Consequently, the first time I ate sattur was three weeks back, when my boss shared his sattu parathas with me. "What wonder is this?!" I exclaimed, and he gave me the following recipe. Well, not exactly the following recipe, because I've added and subtracted, but he gave the whole, which is greater than the sum of its parts.

Take two cups of chana-sattu (chholar chhatu), or a healthy powdered grain of your choice. Add chopped green chilies and diced red onions.
 Add a scoop of subcontinental pickle of your choice (I used green mango), a pinch of red chilli powder, the juice of half a large lemon, a dash of sugar, and salt to your tastes.

 Add a little mustard oil and mix it up. At this point, this can be used to stuff flatbreads, although I don't advise it. Sattu has the habit of breaking out of the flour shell.

To wit. And this was the best of the lot, too.

To avoid this very annoying process, you could skip the stuffing and add the flour directly to the seasoned sattu. Then just add water, and mix it like you would mix normal dough. Before doing this, btw, I added chopped tomatoes to the mix. Because I looove tomatoes.

Add half a cup of flour to the mix above, and then mix it with water to make a nice, slightly-sticky dough.

Since this slightly-sticky dough is hard to roll out with a pin, divide them into smaller balls of dough, smooth and flatten them between your palms, and fry the slightly-thick sattu discs on a skillet. When they're done, they will look like tikki/tikkas.

Letting it get some colour.

Stack them like pancakes, and eat with spicy pickled lime and tea :-)

Or, if you had decided to slave for your food and ended up with piping-hot sattu parathas, stack them like pancakes, and eat with spicy pickled lime and tea. See? That's why you should follow the path of least effort in the kitchen.

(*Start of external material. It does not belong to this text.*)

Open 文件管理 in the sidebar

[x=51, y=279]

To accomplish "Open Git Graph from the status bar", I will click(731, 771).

 The green chilly is to placate the people who chose the hard way. An organic consolation prize. Enjoy! :-)

Thursday, 8 September 2011

Iced Mint-tea

It's amazing how easy it is to mess up a simple cup of tea, given that all one needs to do is boil water and drop in some leaves.

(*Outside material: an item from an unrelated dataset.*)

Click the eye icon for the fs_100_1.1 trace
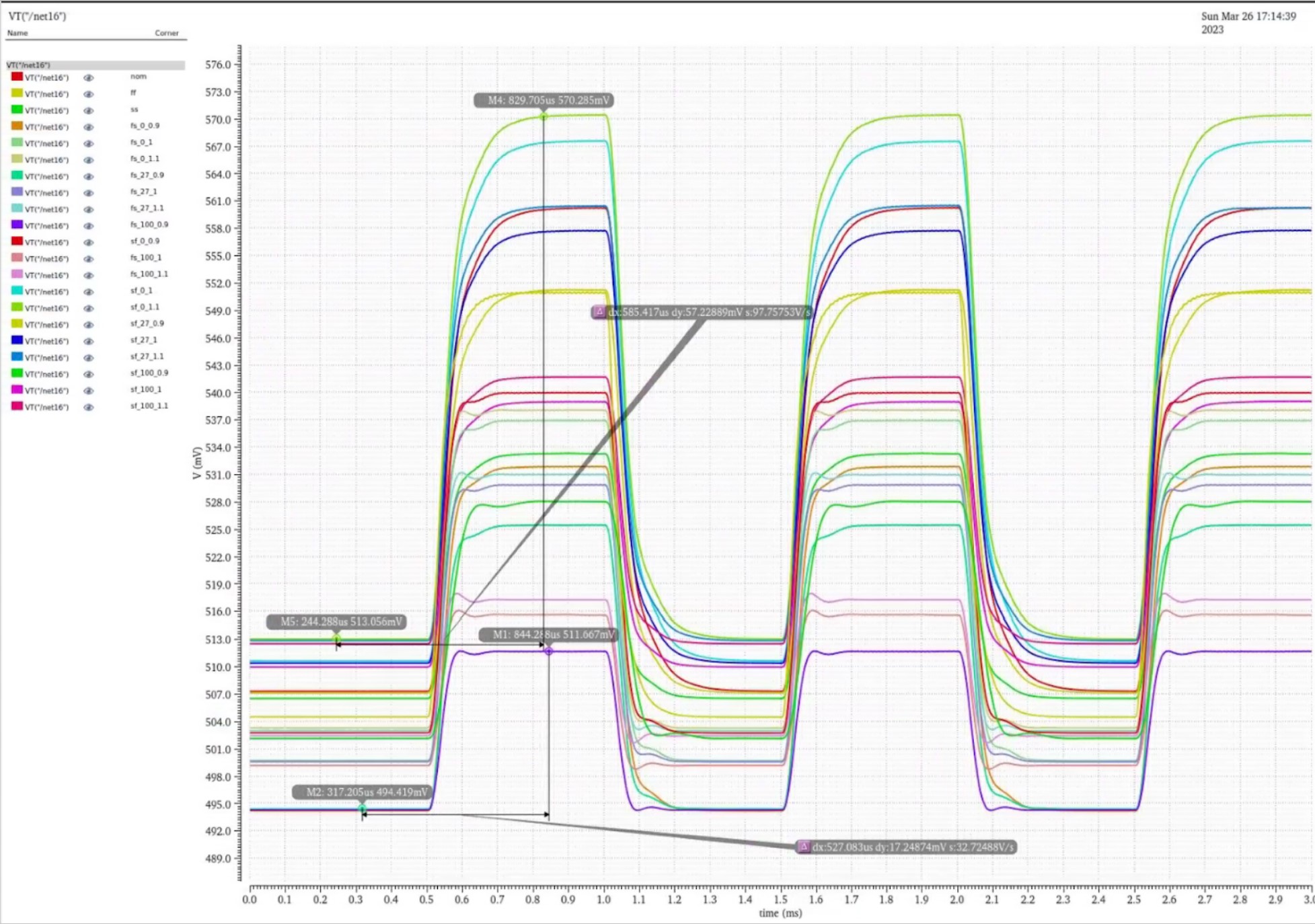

I'm very good at messing up tea.

However, one easy way to avoid making a complete fool of oneself over a cuppa is to load it with flavours. A simple cup of delicate Darjeeling or Assam strong is hard to brew, but sweet, minty, fruity, desserty teas are the easiest thing on the planet. And, given how coddled with over-stimulation our tastebuds are these days, they're bound to go down better with most people than a plain old cup of second-flush.

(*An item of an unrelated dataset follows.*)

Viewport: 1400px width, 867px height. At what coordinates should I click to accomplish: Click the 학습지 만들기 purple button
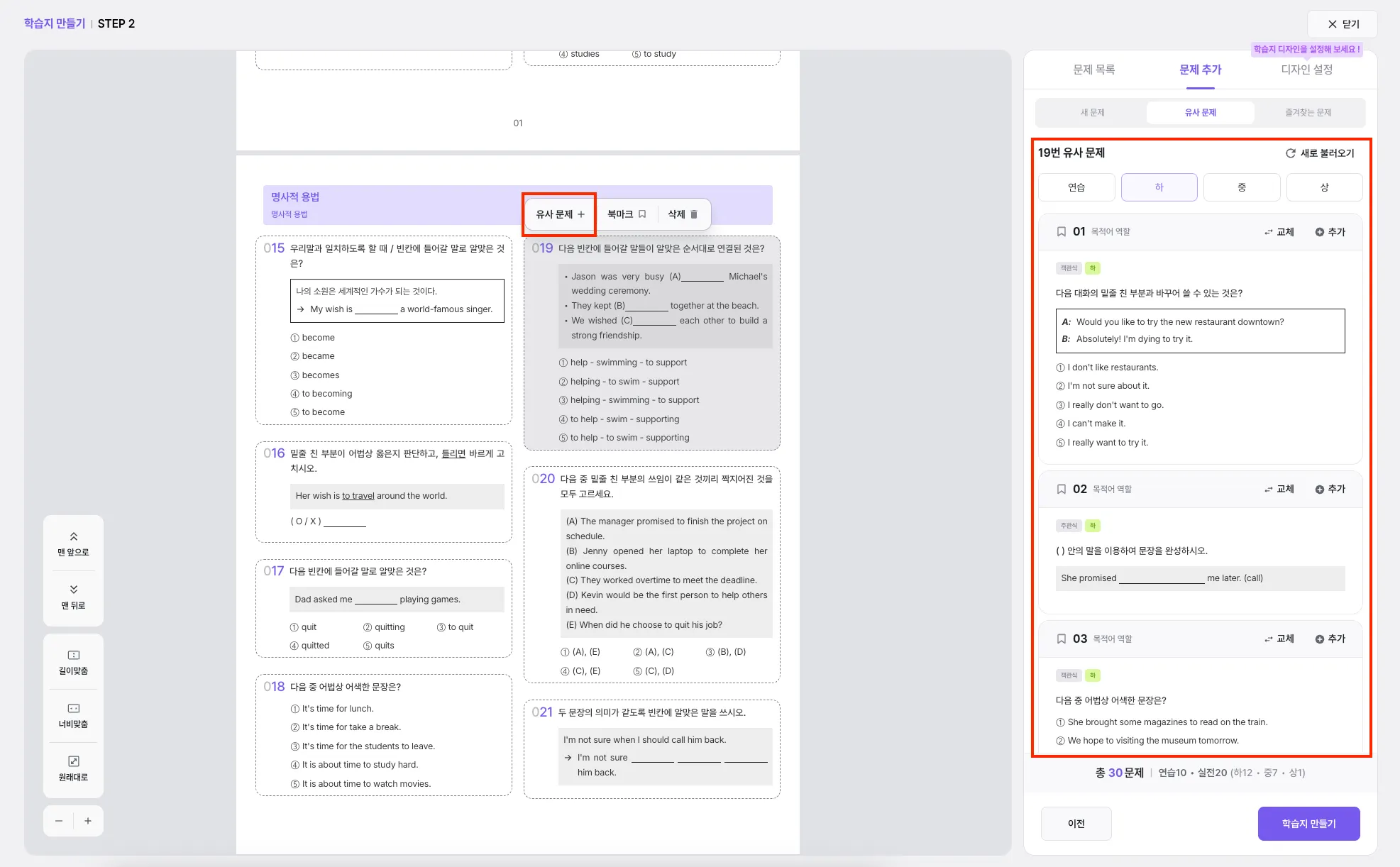click(x=1308, y=824)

While I absolutely draw the line at peach teas and mango teas and the like, I'm actually rather fond of iced mint tea. It's sweet, has that slight bite of the minty after-taste, and it's very, very soothing (the latter probably has everything to do with its temperature and nothing to do with either mint or tea, but I'm not willing to substitute a tall glass of minty-sweet caffeine with ice-water just to test the theory).

Here's how to make it. In pictures!

Drop washed mint leaves in a saucepan and bring it to boil. Boil for about seven to ten minutes.

Watch the water change colour to a curious shade of green.

Missing pictures: while the water is boiling, either pour it into a warm pot with three teaspoons of strong black tea (there's eight cups of water here, but since we're not making regular tea, we can skimp on leaves). Or, you could skip that traditional ceremony dump the tea leaves into the saucepan. Turn off the heat immediately and cover with a lid or plate, preferably of earthenware.

After soaking it for seven minutes, strain it into a cool metal container. Mix in as much sugar as you like (I need three teaspoons for this much -- and this strongly brewed -- tea). Then put the container in the fridge for three or so hours.

Glorious colour, isn't it?

Pour yourself a glass.

Drop in a little decoration.

And a little more.

And then take the perfect still-life watercolour picture.

For tea addicts like me, who'd love to prefer all kinds of things flavoured with it, try this slushie-dessert version. Take some of the minty tea in a bowl. Pop it in the deep fridge (freezer). Take it out after an hour. Crush the newly-formed ice and make it all rough and broken. Pop it back in. After two or so hours, this is what you get:

Mint-tea slushie, slightly melted.

Save it for after lunch :-)  Enjoy this while the ridiculous heat lasts, people! Autumn is almost upon us.